Interestingly, although the collision energies required for fragmentation of the peptide moiety for all three synthetic N-glycopeptides overlapped with each other, the collision energy optimum for the peptide moiety of GP-N was lower compared with the other two. In addition, the intensity coverage determined for GP-N was generally reduced over the entire collision energy range of the analyzed charge state (Figure 1c). The specific GP-N amino acid sequence as well as the position of the N-glycan present are possible explanations for the observed phenomenon, indicating that either the peptide sequence, the N-terminal proximity, or both influence the specific fragmentation behavior of this glycopeptide.

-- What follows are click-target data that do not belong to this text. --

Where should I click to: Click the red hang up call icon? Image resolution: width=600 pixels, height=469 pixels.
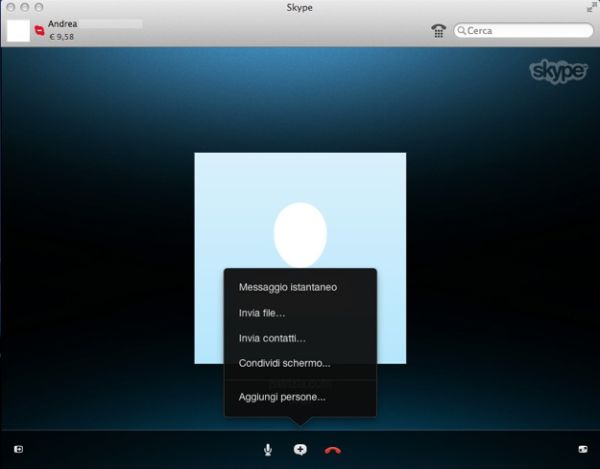tap(333, 450)
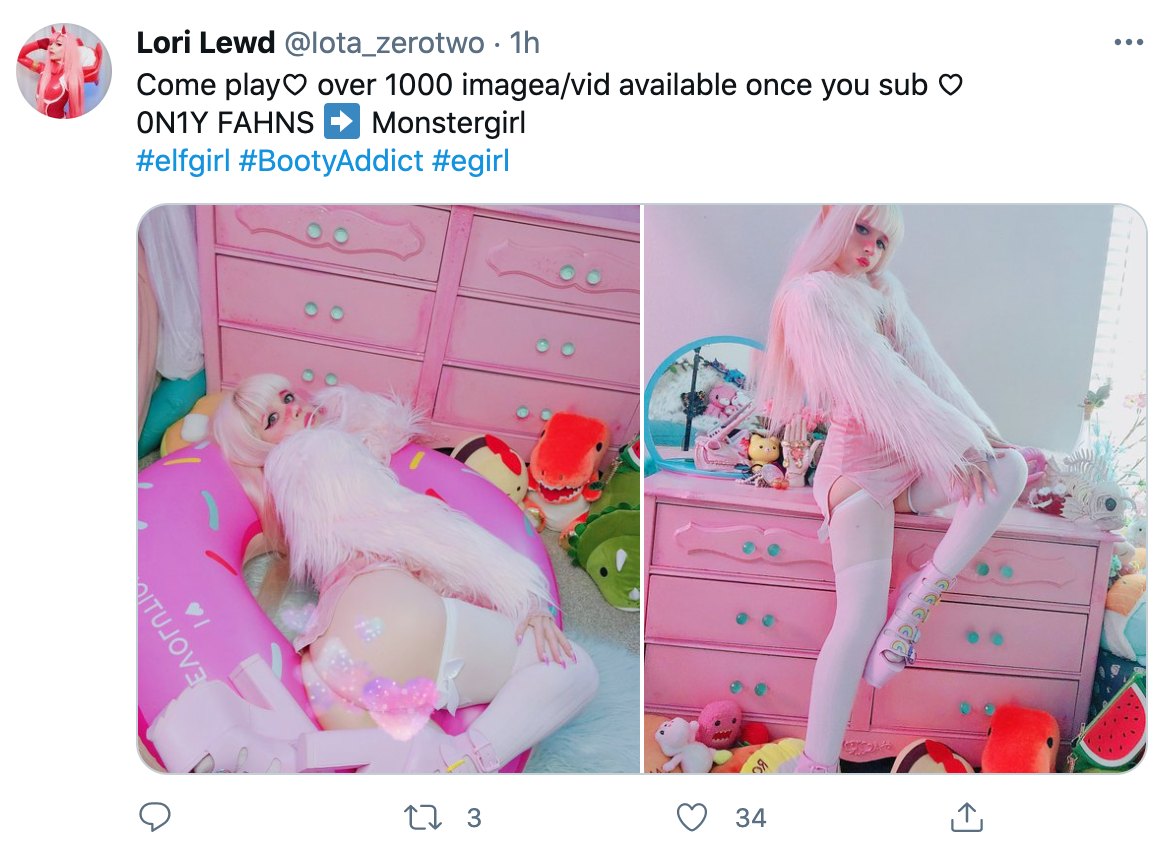Open the Lori Lewd display name
Screen dimensions: 1176x858
pos(206,43)
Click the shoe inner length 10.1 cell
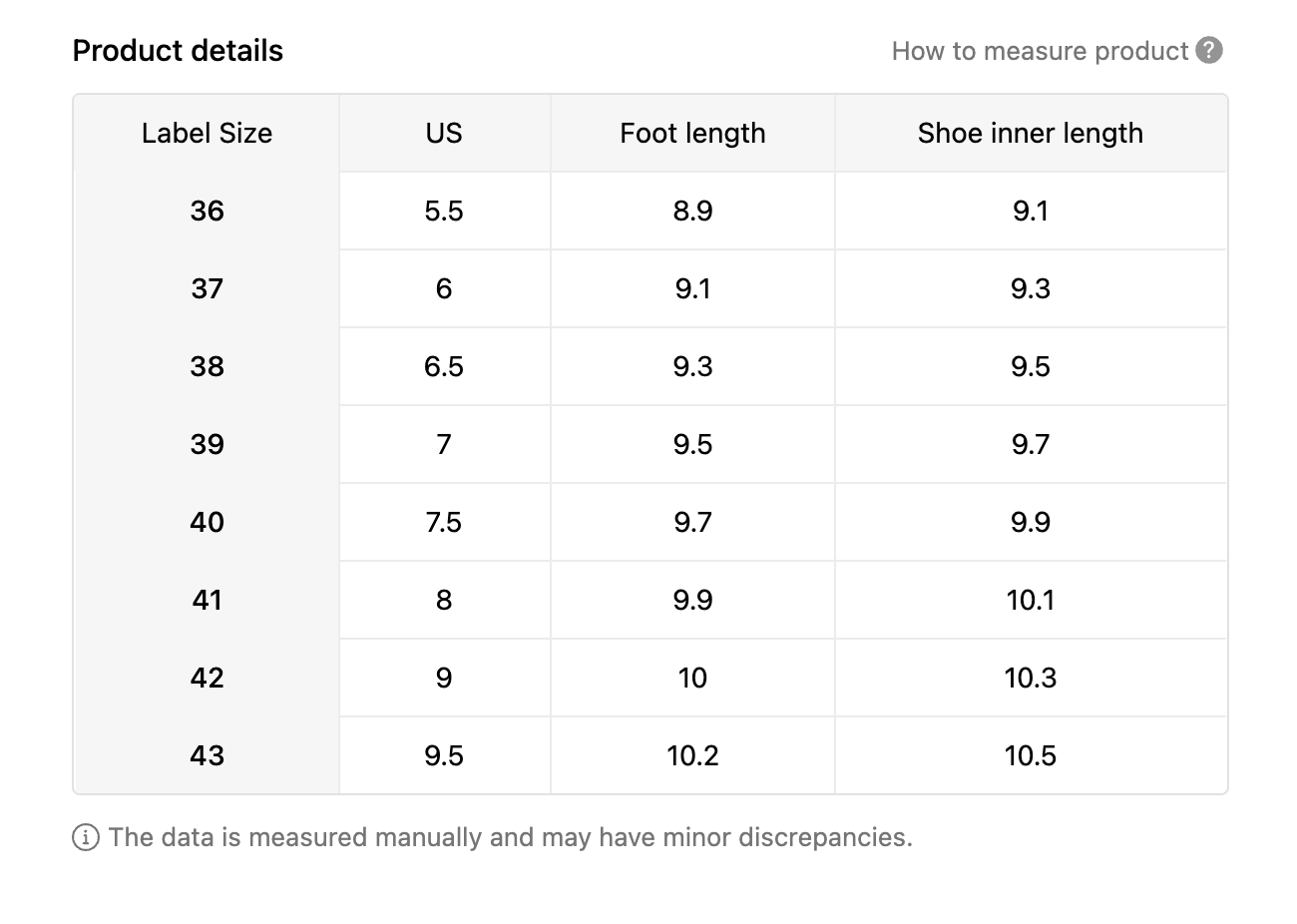 point(1030,600)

In contrast, the glycan-specific collision energy optima were comparable for all three precursors, indicating that the specific amino acid sequence appears to have no or just negligible influence on the fragmentation of the N-glycans (Figure 1d). Exemplary fragment spectra for the doubly charged GP-M recorded under different collision energies (70, 100, 120 eV) are included in the Supplementary Figure 1.

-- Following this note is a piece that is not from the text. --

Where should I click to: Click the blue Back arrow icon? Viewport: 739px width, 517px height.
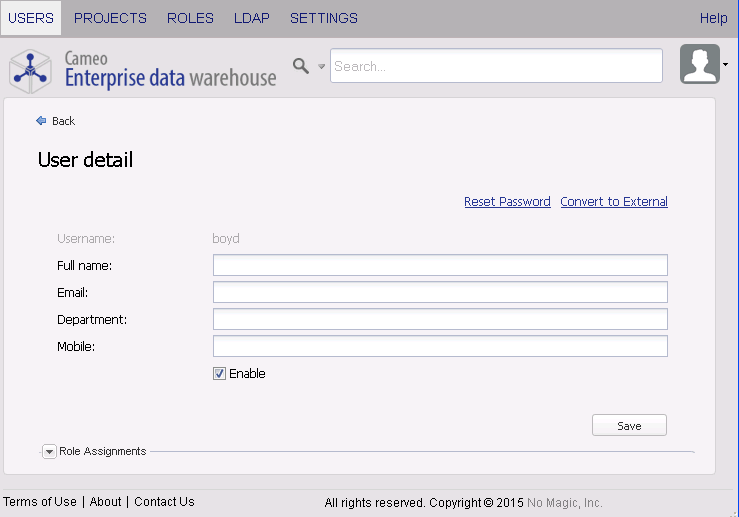click(x=41, y=121)
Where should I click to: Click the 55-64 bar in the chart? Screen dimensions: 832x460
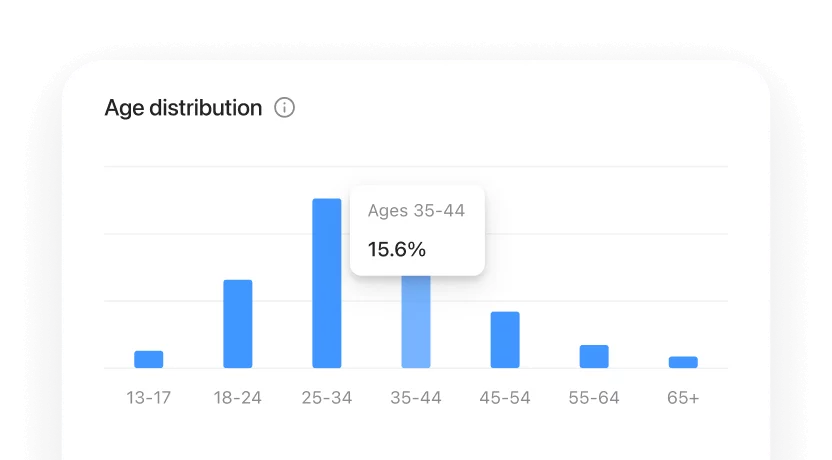tap(594, 356)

Further Optimization of Collision Energies Using LC-Separated Tryptic Glycopeptides

The collision energies and instrument settings were further optimized for a larger set of glycopeptides during a representative LC-ESI tandem MS experiment. The synthetic glycopeptide GP-M was mixed into a HILIC-enriched (glyco-)peptide fraction obtained after tryptic in-gel protein digestion of a randomly chosen SDS-PAGE band from human colon biopsy samples (Supplementary Figure 2). Overall, 16 different glycopeptide species ranging over four different charge states derived from four different proteins were successfully identified in addition to the synthetic glycopeptide GP-M (Supplementary Table 1). A range of different collision energies from 10 to 130 eV (10 eV steps) was applied to determine the optimal information output based on the GlycoQuest Score and peptide intensity coverage. The best balance was obtained when 80% of the fragmentation time was allocated to the higher energy CID conditions for acquiring peptide specific fragments. Lower energy conditions were applied for the remaining 20% fragmentation time to acquire glycan-specific fragments induced by glycosidic bond cleavages. Depending on the individual experimental requirements, more time can be allocated to the lower energy fragmentation conditions if more glyco-related fragments are desired and vice versa.

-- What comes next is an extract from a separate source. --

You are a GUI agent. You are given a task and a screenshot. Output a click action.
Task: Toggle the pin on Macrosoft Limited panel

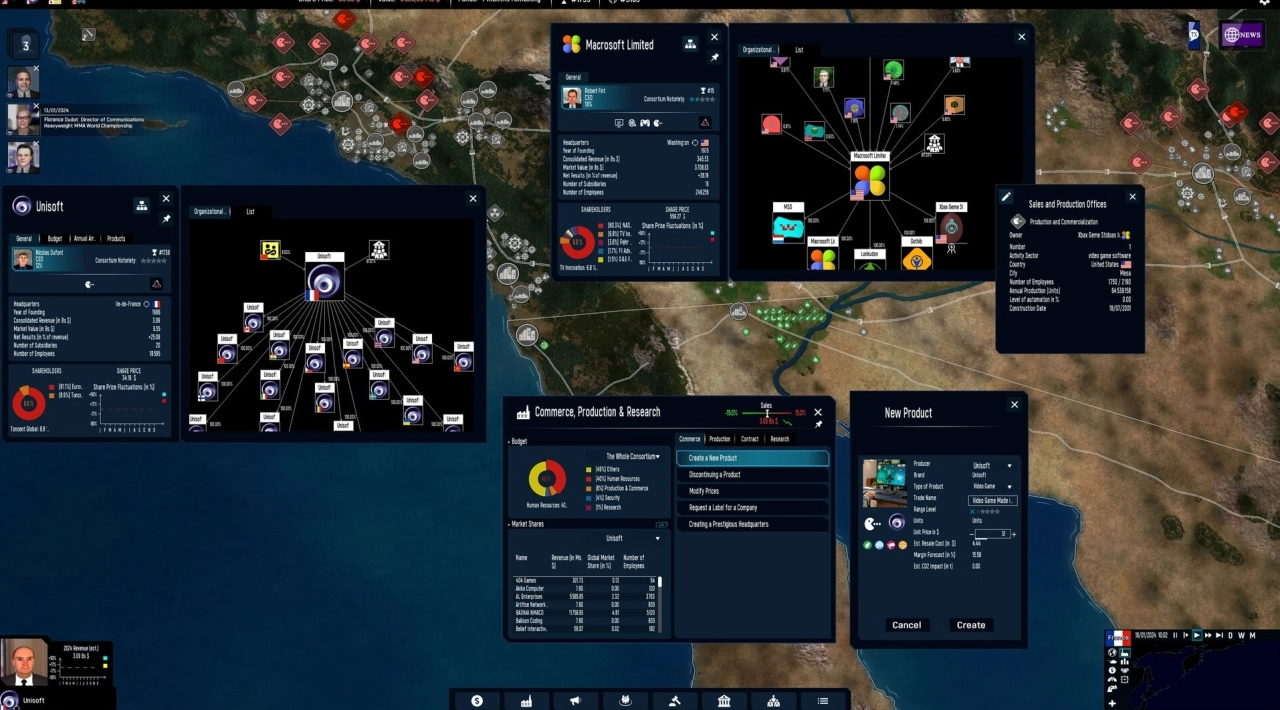coord(714,58)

A linear dependency of the collision energy optimum and the m/z ratio was observed when the collision energies were stepwise incremented. This further confirmed the general trend that precursors with higher m/z ratios require higher collision energies for optimal fragmentation (Figure 2). Depending on the particular peptide composition and the distribution of certain amino acids within a peptide sequence, the availability of readily mobile protons may vary, resulting in slightly deviated optimized collision energies. This is best exemplified by our data obtained for glycopeptide GP-N (Figure 1c), but has also been described previously [19, 30]. Nonetheless, the optimized collision energies initially determined on the synthetic N-glycopeptides could be further refined using glycopeptides with various peptide backbones and glycan structures. Based on these results, a collision energy method was employed using 55 eV at m/z 700 to 124 eV at m/z 1800 as high-energy values for 80% of the fragmentation time before the energy values were halved for the remaining 20%.

Figure 2
figure 2

Correlation between precursor m/z and optimal collision energies. Synthetic glycopeptides (diamonds) were spiked into a mixture of glycopeptides (circles) enriched from a tryptic digest derived from a complex sample and analyzed via C18-RP-LC-ESI-Q-TOF tandem MS. For the [M + 5H]5+ species and partially for the [M + 4H]4+ species of the synthetic glycopeptides, values were obtained additionally by direct infusion. The optimal collision energies for peptide backbone and glycan moiety were determined based on GlycoQuest Score and peptide intensity coverage. [M + 5H]5+ species are indicated in orange, [M + 4H]4+ in blue, [M + 3H]3+ in green, and [M + 2H]2+ in black

Method Application: Analysis of Tryptic (Glyco-)Peptides Derived from Various Human Immunoglobulins and Bovine Fetuin

With the optimized collision energy method at hand, we set out to benchmark the method using tryptic (glyco-)peptides obtained from various human Igs (IgA1+2, sIgA [secretory component, joining chain, IgA1+2], IgD, IgE, IgG1+2, and IgM) as well as bovine fetuin. These glycoproteins contain both N- and O-glycopeptides and are well described (references in Table 2), which makes them prime model samples for a systematic evaluation of the optimized collision energy settings as well as the automated glycopeptide data analysis software embedded in ProteinScape 4.0.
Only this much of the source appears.